Short Restatement of Matching Recommendations

Openness (O) measures openness to new experiences, appreciation of culture and art, imagination, creativity, and rebelliousness. The higher clients are on O, the more their therapy should be provocative, imaginative, involve novel thinking and experiences, focus on self-exploration and discovery, and/or involve paradigm shifts. The lower clients are on O, the more their therapy should be straightforward, practical, symptom focused, educational, and supportive.

Client Assessments

Clients were assessed on the five domains of Neuroticism, Extraversion, Openness, Agreeableness, and Conscientiousness using the NEO Five Factor Inventory, as described in the introduction page to matching using 5-factor personality theory.

Therapist Assessment

Therapists were assessed with two questions, the first of which used the exact wording from the matching recommendation:

  1. To what degree do either of these descriptions describe your therapy? (1 = Straightforward, practical, symptom-focused, educational, and supportive vs. 7 = Provocative, imaginative, involves novel thinking and experiences, focuses on self-exploration and discovery, and/or involves paradigm shifts).
  2. How much does your therapy focus on alleviation of symptoms, vs. on depth (underlying causes of problems)?

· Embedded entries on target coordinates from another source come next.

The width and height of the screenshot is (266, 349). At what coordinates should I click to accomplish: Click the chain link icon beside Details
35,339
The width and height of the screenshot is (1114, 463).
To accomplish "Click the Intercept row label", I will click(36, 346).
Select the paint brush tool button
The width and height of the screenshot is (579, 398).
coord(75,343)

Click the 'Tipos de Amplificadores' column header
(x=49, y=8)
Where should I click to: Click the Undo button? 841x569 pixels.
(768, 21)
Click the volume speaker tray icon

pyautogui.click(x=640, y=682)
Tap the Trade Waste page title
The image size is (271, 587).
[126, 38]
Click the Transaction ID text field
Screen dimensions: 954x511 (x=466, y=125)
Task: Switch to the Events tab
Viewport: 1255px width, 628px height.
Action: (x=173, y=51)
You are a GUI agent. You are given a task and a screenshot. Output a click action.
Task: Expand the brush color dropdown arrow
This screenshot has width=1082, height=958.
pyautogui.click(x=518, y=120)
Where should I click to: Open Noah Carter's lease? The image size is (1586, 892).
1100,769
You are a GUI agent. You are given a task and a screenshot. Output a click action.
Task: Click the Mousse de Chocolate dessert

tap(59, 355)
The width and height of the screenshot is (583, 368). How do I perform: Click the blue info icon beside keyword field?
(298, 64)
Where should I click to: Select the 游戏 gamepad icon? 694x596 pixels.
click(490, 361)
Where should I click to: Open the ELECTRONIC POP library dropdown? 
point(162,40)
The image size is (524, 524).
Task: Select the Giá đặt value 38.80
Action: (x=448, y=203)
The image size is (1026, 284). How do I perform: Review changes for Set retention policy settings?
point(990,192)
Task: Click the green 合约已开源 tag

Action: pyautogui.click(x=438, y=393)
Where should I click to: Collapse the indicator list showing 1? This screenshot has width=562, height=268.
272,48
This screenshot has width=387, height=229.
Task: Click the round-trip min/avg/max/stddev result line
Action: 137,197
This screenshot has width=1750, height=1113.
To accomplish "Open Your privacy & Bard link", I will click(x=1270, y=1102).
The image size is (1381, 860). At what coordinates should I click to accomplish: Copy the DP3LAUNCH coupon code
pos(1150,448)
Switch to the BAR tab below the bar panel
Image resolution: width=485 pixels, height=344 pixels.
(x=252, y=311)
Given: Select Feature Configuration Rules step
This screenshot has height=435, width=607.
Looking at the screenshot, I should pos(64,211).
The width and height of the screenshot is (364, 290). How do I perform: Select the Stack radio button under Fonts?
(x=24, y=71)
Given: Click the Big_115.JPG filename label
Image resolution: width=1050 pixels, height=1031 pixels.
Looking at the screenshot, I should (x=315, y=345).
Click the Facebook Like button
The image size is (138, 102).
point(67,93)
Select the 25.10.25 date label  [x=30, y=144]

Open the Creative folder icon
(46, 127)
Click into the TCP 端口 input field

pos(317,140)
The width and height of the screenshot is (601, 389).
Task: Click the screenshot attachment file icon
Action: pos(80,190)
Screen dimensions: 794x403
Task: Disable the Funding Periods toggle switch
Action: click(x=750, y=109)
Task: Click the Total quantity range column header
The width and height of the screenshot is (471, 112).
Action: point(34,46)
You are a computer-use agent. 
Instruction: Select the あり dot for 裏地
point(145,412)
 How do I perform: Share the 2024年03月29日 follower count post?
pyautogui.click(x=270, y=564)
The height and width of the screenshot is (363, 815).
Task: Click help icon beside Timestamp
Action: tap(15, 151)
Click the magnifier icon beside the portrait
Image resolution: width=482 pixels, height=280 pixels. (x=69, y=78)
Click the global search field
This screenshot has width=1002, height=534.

Future Use of Openness for Matching

Results of Study: Client Assessment

For all clients, including pilot testers, on a scale of 1-5, Openness had a mean of 4.17 (sd = 0.58). This is an extremely high mean, with an extremely small standard deviation. This result could be because all of the clients in this study lived in Marin County, California, which might be the Openness capital of the world.

Results of Study: Therapist Assessment

Question 1 is obviously the most important for this criterion, since it uses the direct words from the matching recommendation. For all therapists in the study, the mean was 4.97, with sd = 1.87. The standard deviation is reasonably high, but the mean is higher than desired. Because standard deviations are so sensitive to outliers, the high standard deviation is not as meaningful as if the mean were lower. If possible, this question should be separated into components and somewhat reworded to try to reduce the positive connotations on the side of "imaginative," "novel," and "paradigm shifts," which seem more positive than "straightforward" and "practical." The second question had a mean of 4.55, which was closer to the exact middle, but probably still needs some rewriting.

Results of Study: Matching Success

There was some quantitative and qualitative support from the study supporting this matching criterion.

The Next Step for Matching Based on Openness

It would definitely be worth trying this matching criterion again with improved assessments. As explained above, the therapist assessments should be rewritten and expanded. A major problem in the study was that the levels of client Openness were so high. If client levels of openness are this high in areas other than Marin County, California, perhaps the matching recommendation should be slanted toward a higher mean, by considering anything under 4 as low and only 5 as high. This should be tested by future studies.